(RECORDS FOR THIS EXERCISE):
[Start of section]

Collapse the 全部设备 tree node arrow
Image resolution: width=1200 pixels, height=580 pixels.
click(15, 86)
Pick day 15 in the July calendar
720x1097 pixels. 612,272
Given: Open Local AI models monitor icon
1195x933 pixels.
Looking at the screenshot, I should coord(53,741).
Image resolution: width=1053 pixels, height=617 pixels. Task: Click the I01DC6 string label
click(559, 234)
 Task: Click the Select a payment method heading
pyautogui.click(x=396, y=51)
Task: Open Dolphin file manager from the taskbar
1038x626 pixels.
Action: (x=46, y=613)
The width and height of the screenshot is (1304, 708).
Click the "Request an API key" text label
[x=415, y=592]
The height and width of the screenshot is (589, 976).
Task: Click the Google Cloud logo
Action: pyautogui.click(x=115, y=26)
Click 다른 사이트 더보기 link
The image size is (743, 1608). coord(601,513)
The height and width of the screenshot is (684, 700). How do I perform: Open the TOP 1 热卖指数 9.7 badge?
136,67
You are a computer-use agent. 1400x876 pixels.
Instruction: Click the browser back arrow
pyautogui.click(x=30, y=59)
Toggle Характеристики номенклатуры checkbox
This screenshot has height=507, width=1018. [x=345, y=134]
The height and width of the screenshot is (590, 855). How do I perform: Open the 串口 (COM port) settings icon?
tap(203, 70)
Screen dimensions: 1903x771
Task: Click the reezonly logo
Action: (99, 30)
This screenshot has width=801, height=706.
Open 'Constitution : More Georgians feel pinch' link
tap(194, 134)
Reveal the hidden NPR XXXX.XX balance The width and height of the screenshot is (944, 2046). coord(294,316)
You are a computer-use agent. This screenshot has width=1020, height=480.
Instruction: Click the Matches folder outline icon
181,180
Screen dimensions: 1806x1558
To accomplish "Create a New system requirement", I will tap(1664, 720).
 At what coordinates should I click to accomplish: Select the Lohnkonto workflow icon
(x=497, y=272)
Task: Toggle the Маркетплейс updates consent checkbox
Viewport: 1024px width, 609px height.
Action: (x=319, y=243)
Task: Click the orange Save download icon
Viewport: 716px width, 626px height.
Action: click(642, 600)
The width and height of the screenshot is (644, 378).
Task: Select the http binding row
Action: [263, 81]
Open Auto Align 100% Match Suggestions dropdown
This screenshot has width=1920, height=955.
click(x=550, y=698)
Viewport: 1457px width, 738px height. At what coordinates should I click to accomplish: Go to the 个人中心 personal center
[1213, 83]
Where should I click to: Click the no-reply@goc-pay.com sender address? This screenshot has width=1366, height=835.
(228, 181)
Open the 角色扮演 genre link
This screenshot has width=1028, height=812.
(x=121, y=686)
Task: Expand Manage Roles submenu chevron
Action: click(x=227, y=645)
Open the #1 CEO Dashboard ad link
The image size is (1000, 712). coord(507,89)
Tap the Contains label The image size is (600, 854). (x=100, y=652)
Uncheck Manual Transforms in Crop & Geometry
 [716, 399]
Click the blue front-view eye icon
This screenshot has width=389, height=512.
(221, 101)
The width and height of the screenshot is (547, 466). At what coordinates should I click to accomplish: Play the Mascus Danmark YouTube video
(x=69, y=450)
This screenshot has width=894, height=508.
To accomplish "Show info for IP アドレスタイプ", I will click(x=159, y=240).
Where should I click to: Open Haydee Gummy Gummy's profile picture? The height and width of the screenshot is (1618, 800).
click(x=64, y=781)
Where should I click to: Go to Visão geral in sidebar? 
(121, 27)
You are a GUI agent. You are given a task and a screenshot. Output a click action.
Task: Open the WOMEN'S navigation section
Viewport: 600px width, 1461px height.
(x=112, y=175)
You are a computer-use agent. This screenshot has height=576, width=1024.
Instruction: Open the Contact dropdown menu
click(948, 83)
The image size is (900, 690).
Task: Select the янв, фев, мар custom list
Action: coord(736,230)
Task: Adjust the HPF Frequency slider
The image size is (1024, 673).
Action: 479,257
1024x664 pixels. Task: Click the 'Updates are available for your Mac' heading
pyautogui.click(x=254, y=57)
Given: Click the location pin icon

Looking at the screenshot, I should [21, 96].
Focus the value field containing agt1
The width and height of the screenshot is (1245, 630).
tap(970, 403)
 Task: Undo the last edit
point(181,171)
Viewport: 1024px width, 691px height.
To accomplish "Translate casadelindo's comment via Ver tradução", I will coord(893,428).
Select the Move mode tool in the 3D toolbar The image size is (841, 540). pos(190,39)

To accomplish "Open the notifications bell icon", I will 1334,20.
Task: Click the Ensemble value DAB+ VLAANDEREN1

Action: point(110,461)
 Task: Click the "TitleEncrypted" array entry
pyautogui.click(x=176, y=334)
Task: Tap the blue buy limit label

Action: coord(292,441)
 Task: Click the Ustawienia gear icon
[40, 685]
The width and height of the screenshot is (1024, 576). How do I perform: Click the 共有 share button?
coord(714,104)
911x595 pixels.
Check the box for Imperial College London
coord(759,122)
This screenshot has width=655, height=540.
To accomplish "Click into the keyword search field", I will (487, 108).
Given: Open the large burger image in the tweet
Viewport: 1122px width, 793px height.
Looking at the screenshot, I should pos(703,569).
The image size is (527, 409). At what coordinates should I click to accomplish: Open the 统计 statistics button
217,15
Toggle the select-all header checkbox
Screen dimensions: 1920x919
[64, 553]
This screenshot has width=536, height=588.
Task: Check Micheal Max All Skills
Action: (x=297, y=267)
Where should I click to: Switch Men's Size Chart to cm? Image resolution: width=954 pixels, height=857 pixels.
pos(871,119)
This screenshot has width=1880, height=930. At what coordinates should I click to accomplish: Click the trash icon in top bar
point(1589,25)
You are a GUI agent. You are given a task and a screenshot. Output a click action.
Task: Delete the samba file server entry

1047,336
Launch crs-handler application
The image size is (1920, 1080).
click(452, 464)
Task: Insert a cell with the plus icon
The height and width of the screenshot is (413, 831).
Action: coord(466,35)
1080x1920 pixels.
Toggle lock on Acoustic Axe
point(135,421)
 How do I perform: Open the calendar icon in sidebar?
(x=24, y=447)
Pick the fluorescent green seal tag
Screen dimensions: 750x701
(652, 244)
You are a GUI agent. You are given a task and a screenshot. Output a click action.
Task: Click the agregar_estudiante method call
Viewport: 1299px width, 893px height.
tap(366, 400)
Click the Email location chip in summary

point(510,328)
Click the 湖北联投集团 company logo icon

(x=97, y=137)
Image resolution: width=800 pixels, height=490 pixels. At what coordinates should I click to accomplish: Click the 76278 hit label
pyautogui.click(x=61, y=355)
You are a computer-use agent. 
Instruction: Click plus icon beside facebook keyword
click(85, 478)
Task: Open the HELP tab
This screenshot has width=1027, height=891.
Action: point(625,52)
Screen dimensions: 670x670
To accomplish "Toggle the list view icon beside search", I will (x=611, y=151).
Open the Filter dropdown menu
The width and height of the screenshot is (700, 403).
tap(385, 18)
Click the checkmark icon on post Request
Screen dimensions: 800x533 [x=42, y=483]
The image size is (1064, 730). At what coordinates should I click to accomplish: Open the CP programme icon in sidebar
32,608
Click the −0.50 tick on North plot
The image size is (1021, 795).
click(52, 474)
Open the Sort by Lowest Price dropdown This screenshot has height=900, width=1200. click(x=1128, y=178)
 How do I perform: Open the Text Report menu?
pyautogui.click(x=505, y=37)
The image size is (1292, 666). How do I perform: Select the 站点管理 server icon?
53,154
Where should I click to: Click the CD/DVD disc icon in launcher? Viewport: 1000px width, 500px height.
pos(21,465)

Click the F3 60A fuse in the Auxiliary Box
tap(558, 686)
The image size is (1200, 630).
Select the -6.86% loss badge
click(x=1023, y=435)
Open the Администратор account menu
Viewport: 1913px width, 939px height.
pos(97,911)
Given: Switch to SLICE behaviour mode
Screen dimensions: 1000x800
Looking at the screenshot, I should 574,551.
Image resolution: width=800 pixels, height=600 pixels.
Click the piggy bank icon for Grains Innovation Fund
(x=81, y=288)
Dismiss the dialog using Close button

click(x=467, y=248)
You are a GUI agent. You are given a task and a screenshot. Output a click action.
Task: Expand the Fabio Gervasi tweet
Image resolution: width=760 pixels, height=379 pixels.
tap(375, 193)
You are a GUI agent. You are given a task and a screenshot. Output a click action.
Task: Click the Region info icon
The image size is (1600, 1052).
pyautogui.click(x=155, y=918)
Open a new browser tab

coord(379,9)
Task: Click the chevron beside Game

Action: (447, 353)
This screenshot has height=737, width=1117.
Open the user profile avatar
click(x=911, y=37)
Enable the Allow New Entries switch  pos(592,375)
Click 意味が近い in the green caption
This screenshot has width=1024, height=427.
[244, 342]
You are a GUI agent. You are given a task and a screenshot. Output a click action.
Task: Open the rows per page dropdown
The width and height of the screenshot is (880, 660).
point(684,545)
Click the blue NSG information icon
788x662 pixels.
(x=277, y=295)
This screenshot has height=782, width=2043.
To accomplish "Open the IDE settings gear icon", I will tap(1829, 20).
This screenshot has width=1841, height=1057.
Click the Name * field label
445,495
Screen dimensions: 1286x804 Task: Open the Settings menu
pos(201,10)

[End of section]

(EXERCISE GOAL):
From the line that contains "This screenshot has width=1841, height=1057." through the last line of the listing, every line is to be restated word for word, both ends included.

(ANSWER BOX):
This screenshot has width=1841, height=1057.
Click the Name * field label
445,495
Screen dimensions: 1286x804 Task: Open the Settings menu
pos(201,10)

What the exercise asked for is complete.